Let America be the dream the dreamers dreamed— 
Let it be that great strong land of love 
Where never kings connive nor tyrants scheme 
That any man be crushed by one above. 
(It never was America to me.) 

O, let my land be a land where Liberty 
Is crowned with no false patriotic wreath, 
But opportunity is real, and life is free, 
Equality is in the air we breathe. 
(There’s never been equality for me, 
Nor freedom in this “homeland of the free.”)

We are a romantic and often naive nation. We tend to see only part of the truth at any given moment in time. We rarely appreciate paradox and often deny the irony of our history. What's more, we haven't yet learned the importance and necessity of corporate confession and repentance - a peculiar oddity given our Puritan roots. Germany learned to confess after orchestrating the Holocaust. South Africa, Rwanda and Canada have explored repentance too albeit imperfectly. At the height of the Cold War, America's wisest public theologian, the late Reinhold Niebuhr, who was equally insightful and blind to his own shadows, described our history in his masterwork, The Irony of American History:

The tragic elements in present history are not as significant as the ironic ones. Pure tragedy elicits tears of admiration and pity for the hero who is willing to brave death or incur guilt for the sake of some great good. Irony however prompts some laughter and a nod of comprehension beyond the laughter; for irony involves comic absurdities which cease to be altogether absurd when fully understood. Our age is involved in irony because so many dreams of our nation have been so cruelly refuted by history. Our dreams of a pure virtue are dissolved in a situation in which it is possible to exercise the virtue of responsibility toward a community of nations only by courting the prospective guilt of the atomic bomb. And the irony is increased by the frantic efforts of some of our idealists to escape this hard reality by dreaming up schemes of an ideal world order which have no relevance to either our present dangers or our urgent duties... Our own nation, always a vivid symbol of the most characteristic attitudes of a bourgeois culture, is less potent to do what it wants in the hour of its greatest strength than it was in the days of its infancy. The infant is more secure in his world than the mature man is in his wider world. The pattern of the historical drama grows more quickly than the strength of even the most powerful man or nation.

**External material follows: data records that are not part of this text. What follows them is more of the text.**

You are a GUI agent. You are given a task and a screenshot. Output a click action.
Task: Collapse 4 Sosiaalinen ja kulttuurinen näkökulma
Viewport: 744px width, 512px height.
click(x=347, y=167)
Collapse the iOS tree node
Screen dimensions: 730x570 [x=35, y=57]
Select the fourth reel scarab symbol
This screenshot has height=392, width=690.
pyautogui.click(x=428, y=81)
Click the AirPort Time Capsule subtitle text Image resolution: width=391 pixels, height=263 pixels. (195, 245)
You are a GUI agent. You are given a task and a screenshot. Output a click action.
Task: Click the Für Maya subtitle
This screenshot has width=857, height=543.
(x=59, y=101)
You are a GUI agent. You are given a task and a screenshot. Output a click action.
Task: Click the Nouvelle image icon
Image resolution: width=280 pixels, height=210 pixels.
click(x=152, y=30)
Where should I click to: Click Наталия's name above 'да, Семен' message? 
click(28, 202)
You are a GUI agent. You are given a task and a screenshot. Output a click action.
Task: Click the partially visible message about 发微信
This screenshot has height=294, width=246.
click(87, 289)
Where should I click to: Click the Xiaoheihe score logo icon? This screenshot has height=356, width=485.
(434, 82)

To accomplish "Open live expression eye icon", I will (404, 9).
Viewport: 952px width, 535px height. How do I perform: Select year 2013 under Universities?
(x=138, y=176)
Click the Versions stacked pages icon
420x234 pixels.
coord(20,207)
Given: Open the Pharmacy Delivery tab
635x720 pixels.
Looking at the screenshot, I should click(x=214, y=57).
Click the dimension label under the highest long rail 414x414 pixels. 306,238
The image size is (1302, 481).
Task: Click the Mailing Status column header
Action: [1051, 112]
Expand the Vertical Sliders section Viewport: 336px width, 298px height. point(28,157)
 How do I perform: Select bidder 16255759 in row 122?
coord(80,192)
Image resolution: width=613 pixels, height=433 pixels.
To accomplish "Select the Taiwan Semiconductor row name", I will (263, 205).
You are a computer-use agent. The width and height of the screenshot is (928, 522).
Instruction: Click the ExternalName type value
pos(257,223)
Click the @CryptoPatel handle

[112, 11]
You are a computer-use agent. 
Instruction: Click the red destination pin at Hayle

Today - after the massacre at the Tree of Life synagogue in Pittsburgh, Pa and a week of attempted political assassinations of President Trump's most vigorous critics by pipe bombs - we are no closer to embracing, confessing and repenting our shadow than we were after the white nationalist rebellion on the streets of Charlottesville, the carnage at the Pulse Club in Orlando, or the slaughter of the innocents at Emmanuel AME Church in Charleston. No closer. Some thought Colombine might be our turning point. Or the bloodshed at the University of Virginia. I was certain it would take place after Sandy Hook. But our addiction to violence, the virulent denial of American hatred, and greed runs deep. I see no reason to believe that the events of this past week will awaken us.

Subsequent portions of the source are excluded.